Bill grappled with numerous dilemmas in his evolving area of study. Are casinos good for society? Is problem gambling an unavoidable plague or a manageable consequence of legalization? Could the industry become a “normal” one, where industry executives have college degrees and follow accepted business principles, and not just one where table game execs and “juice” rule the world? Was there room for technology in such an old-school business?

Early on (and, to be honest, even now). Dr. Eadington was looked at with some suspicion, even with a little fear, by many veteran executives in the industry. They saw academics as being out of touch. They wondered where their allegiances lie. They thought the study of problem gambling was especially crazy and viewed problem gamblers as people who just loved gambling (OK, maybe they have a few character flaws) and were fair game for casinos.

Yet, as our industry exploded, Bill Eadington persisted with an honest and penetrating academic inquiry into what makes our business tick. And ever so slowly, perhaps even as a defensive position, the industry warmed up to the wisdom and the scrutiny of the “gaming professor from Reno”. Phil Satre. Glenn Schaeffer. Terry Lanni. Numerous other respected worldwide business builders began to see the value of Dr. Eadington and increasingly sought his opinions and supported his programs.

This recognition and support, not just from gaming operators, but from governments, social service providers and a variety of other interest groups, have helped propel Bill to uncommon success, in an uncommon way, in an uncommon industry. His powerful Conference on Gambling and Risk Taking is the most diverse gathering of smart people in our industry. His annual Executive Development Program at Lake Tahoe has trained hundreds of senior gaming executives from around the world with a rigor that could pass muster at Harvard. His institute has published important studies and allowed for the honest public discussion the gaming industry needs and otherwise would not have had.

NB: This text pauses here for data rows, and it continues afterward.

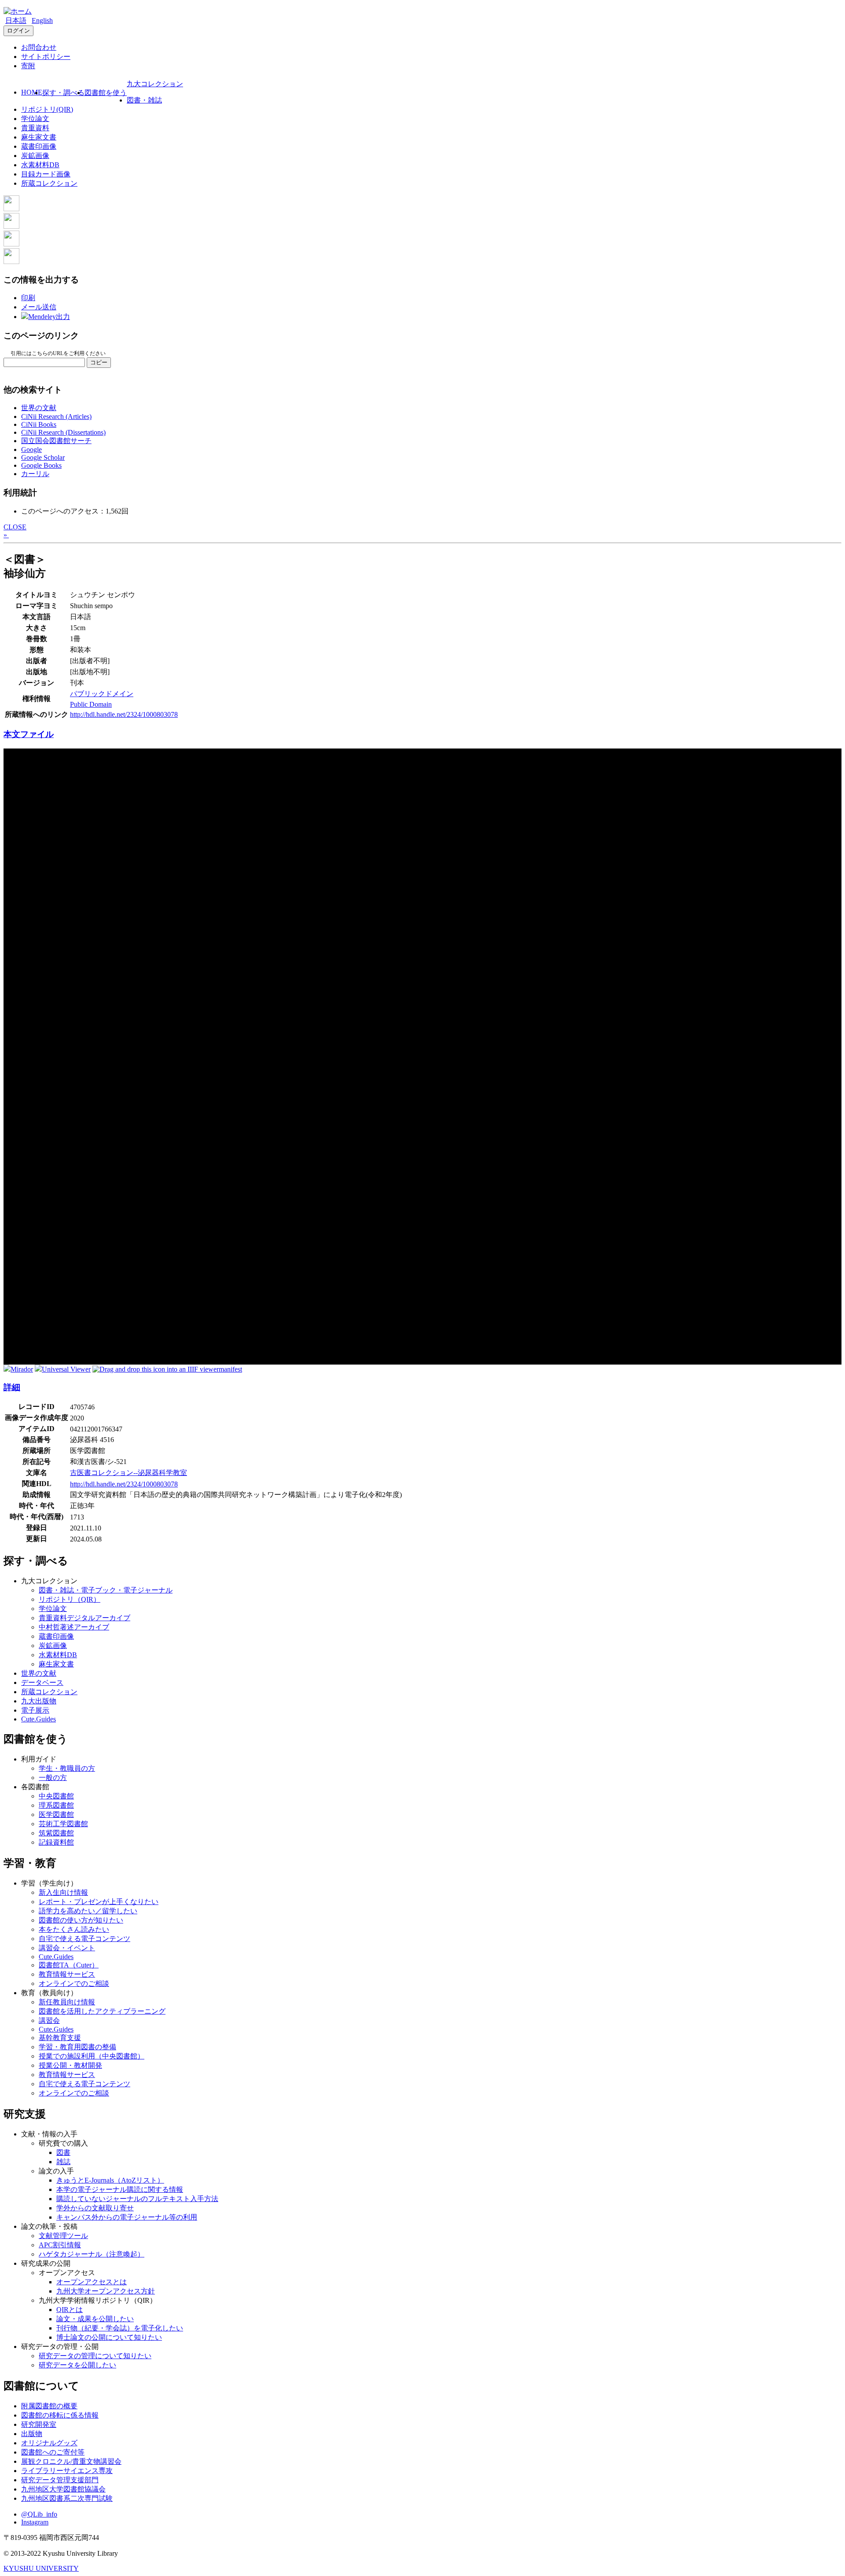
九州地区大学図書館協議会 (63, 2489)
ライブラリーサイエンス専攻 (67, 2470)
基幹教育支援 (60, 2037)
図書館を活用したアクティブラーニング (102, 2011)
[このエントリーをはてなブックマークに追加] (11, 244)
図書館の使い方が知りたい (81, 1920)
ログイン (18, 30)
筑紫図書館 (56, 1833)
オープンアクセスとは (91, 2282)
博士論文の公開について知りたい (109, 2337)
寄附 (28, 66)
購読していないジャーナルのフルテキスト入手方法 (137, 2198)
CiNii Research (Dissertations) (63, 432)
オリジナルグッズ (49, 2443)
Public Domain (91, 704)
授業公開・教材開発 (70, 2065)
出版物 (31, 2433)
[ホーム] (18, 11)
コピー (98, 362)
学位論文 (35, 118)
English (42, 20)
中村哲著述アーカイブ (74, 1627)
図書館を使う (105, 92)
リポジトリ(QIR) (47, 109)
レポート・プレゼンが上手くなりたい (98, 1901)
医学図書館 (56, 1814)
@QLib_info (39, 2514)
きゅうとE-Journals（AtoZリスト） (110, 2180)
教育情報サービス (67, 1974)
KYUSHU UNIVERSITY (41, 2568)
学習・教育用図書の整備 (77, 2047)
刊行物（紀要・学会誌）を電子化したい (119, 2328)
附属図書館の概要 (49, 2406)
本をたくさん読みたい (74, 1929)
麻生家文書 (38, 137)
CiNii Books (38, 424)
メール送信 (38, 307)
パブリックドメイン (101, 693)
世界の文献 (38, 407)
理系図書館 (56, 1805)
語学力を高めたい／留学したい (88, 1911)
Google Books (41, 465)
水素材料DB (40, 165)
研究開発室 (38, 2424)
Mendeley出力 (49, 316)
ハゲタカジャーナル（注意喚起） (91, 2254)
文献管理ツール (63, 2235)
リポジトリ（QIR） (69, 1599)
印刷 (28, 297)
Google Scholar (43, 457)
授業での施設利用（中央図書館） (91, 2056)
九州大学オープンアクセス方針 (105, 2291)
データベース (42, 1682)
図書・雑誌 (144, 100)
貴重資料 (35, 128)
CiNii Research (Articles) (56, 416)
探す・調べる (63, 92)
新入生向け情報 (63, 1892)
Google (31, 449)
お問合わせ (38, 47)
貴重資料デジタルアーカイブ (84, 1618)
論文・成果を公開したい (95, 2319)
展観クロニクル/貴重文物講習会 (71, 2461)
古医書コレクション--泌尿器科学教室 (128, 1472)
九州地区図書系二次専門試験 (67, 2498)
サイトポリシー (45, 56)
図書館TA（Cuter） (69, 1965)
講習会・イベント (67, 1948)
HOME (31, 92)
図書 (63, 2152)
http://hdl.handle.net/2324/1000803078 (124, 714)
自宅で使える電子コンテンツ (84, 1938)
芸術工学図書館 (63, 1823)
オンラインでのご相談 (74, 1983)
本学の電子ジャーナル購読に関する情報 (119, 2189)
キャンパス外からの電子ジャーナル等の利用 (126, 2217)
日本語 (15, 20)
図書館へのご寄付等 (52, 2452)
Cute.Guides (38, 1719)
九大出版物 (38, 1701)
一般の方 (53, 1777)
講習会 (49, 2020)
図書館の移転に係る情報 (60, 2415)
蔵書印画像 (38, 146)
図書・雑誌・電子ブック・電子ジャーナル (106, 1590)
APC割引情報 (60, 2245)
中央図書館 (56, 1796)
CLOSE (15, 527)
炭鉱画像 (35, 155)
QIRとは (69, 2309)
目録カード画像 (45, 174)
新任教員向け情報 (67, 2002)
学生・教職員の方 (67, 1768)
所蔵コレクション (49, 183)
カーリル (35, 473)
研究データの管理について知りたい (95, 2355)
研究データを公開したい (77, 2365)
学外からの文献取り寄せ (95, 2208)
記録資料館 (56, 1842)
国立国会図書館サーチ (56, 440)
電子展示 (35, 1710)
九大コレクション (155, 84)
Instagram (34, 2522)
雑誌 (63, 2161)
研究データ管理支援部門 (60, 2480)
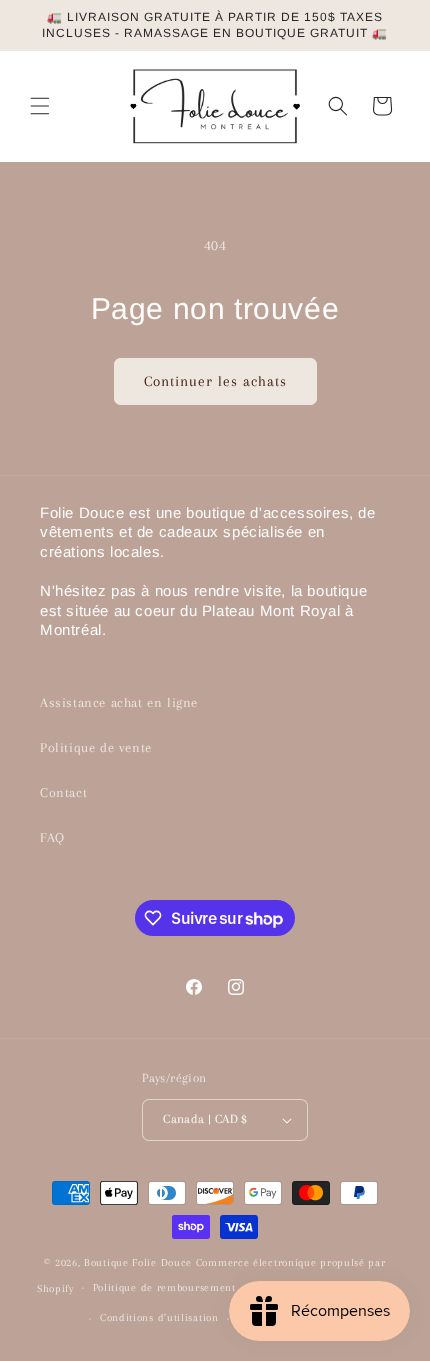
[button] (40, 106)
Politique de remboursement (164, 1287)
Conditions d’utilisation (159, 1317)
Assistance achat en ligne (119, 702)
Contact (63, 792)
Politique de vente (96, 747)
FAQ (52, 837)
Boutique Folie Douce (138, 1262)
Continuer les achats (215, 381)
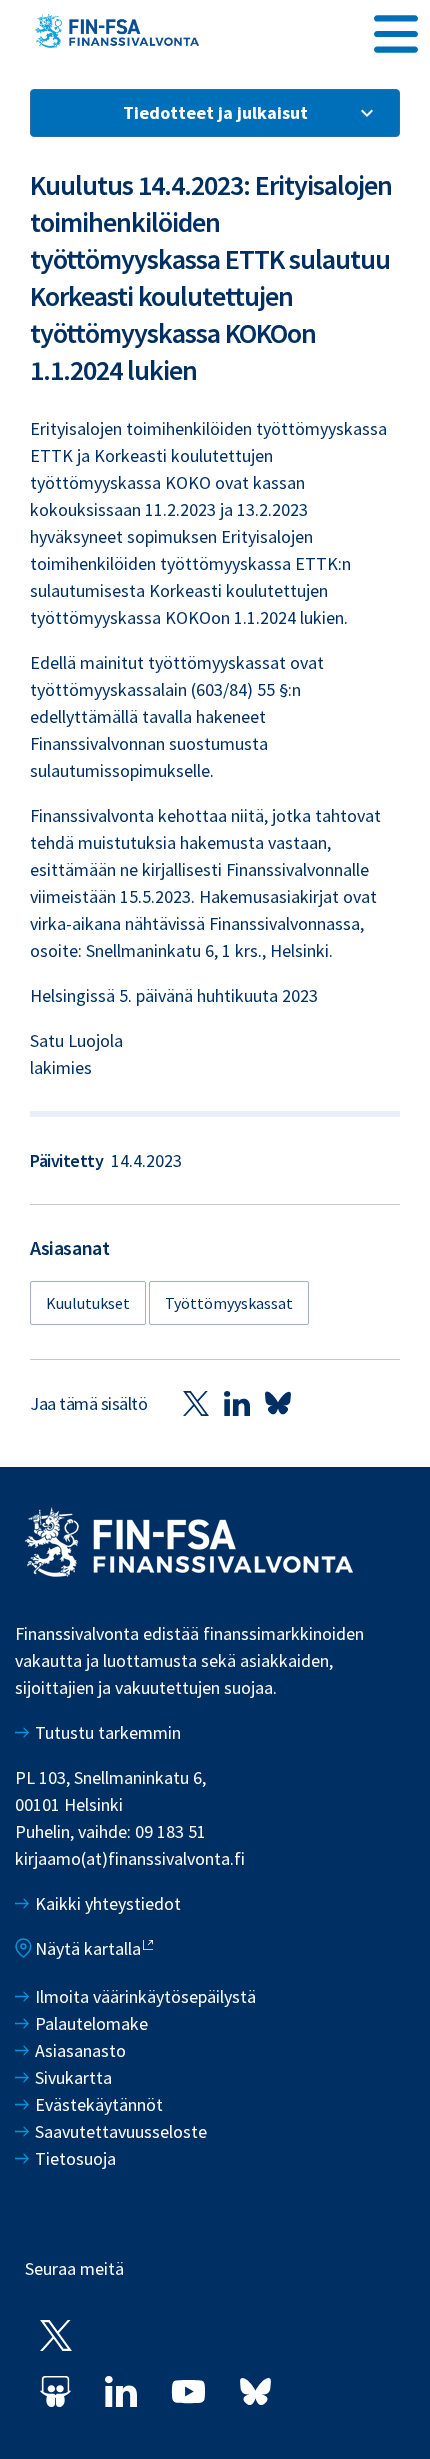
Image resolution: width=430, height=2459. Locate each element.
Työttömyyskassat (229, 1303)
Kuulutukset (88, 1303)
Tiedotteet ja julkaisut (215, 112)
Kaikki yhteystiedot (108, 1903)
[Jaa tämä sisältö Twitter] (196, 1403)
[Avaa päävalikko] (396, 31)
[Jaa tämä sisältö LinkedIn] (237, 1403)
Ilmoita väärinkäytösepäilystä (145, 1996)
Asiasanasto (80, 2050)
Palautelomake (91, 2023)
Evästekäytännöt (99, 2104)
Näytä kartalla (88, 1948)
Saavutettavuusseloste (121, 2131)
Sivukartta (73, 2077)
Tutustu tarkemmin (108, 1732)
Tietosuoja (75, 2158)
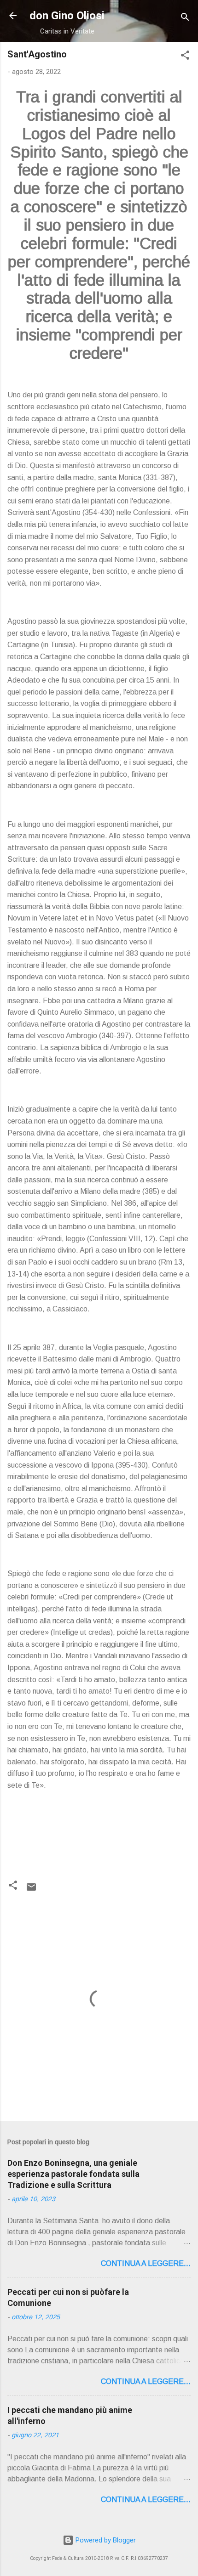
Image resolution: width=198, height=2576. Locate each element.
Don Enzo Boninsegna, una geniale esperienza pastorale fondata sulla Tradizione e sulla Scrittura (73, 2174)
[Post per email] (31, 1890)
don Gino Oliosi (67, 15)
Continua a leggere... (146, 2263)
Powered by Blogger (105, 2540)
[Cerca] (185, 19)
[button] (185, 57)
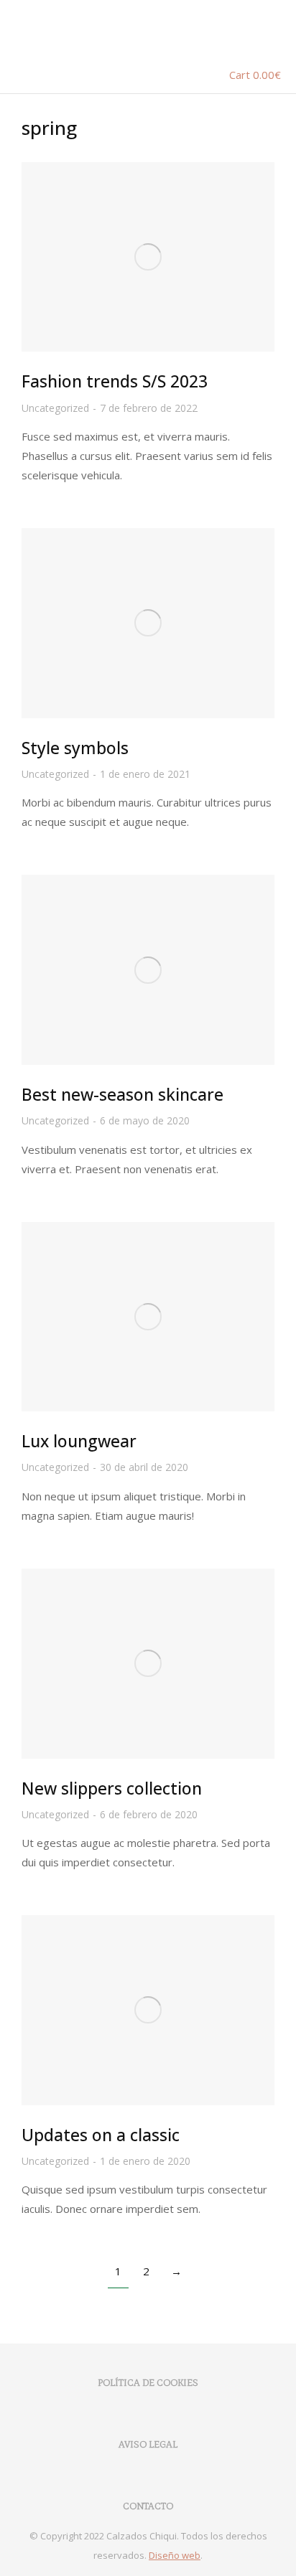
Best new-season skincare (122, 1094)
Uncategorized (55, 408)
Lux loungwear (79, 1440)
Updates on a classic (101, 2134)
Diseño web (174, 2555)
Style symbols (75, 747)
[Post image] (148, 257)
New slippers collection (112, 1788)
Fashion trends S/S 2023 (115, 381)
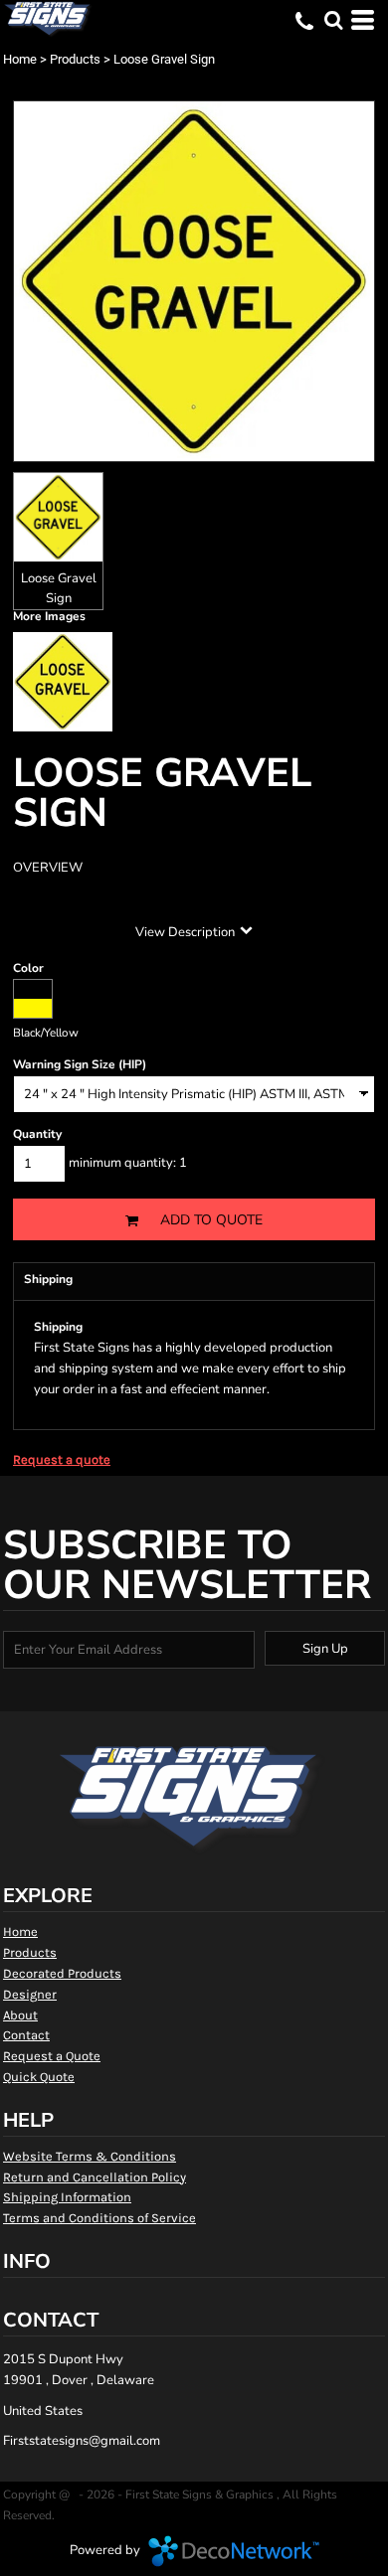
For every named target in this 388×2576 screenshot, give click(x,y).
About (20, 2015)
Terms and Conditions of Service (99, 2217)
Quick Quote (39, 2076)
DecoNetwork (233, 2551)
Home (20, 59)
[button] (333, 20)
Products (75, 59)
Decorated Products (62, 1973)
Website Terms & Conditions (89, 2156)
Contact (26, 2034)
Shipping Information (67, 2196)
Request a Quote (51, 2055)
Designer (30, 1994)
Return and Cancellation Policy (94, 2177)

But it occurs to me that we have not adequately thanked Dr. William Eadington for his massive contribution to the gambling industry. Sure, he’s now widely acknowledged as the guru of gaming, the man who knows more about the gambling biz than anyone in the world. Sure, he’s a sought-after speaker and probably the single most in-demand consultant around. But it’s time someone said thanks to my friend, my mentor and my straight-talking, clear-thinking “policy advisor”.

So I guess it will be me.

Thanks, Bill, for persevering in our industry in the face of resistance, even scorn. Thanks for a rigorous and honest inquiry into our industry and for calling out the academic charlatans who had an agenda to peddle. Thanks for acknowledging candidly the benefits our industry brings to society as well as the damage it can cause if not run and regulated properly. Thanks for understanding the many years of seat-of-the-pants operating while we grew and became more professional, in large part because of you and your programs.

And, thanks Bill, for being quick to laugh, quick to help and quick to speak truth to power. Some might not expect all that from the smartest guy in the gaming industry.

But I do. It’s who you are. And we wouldn’t be the same without you.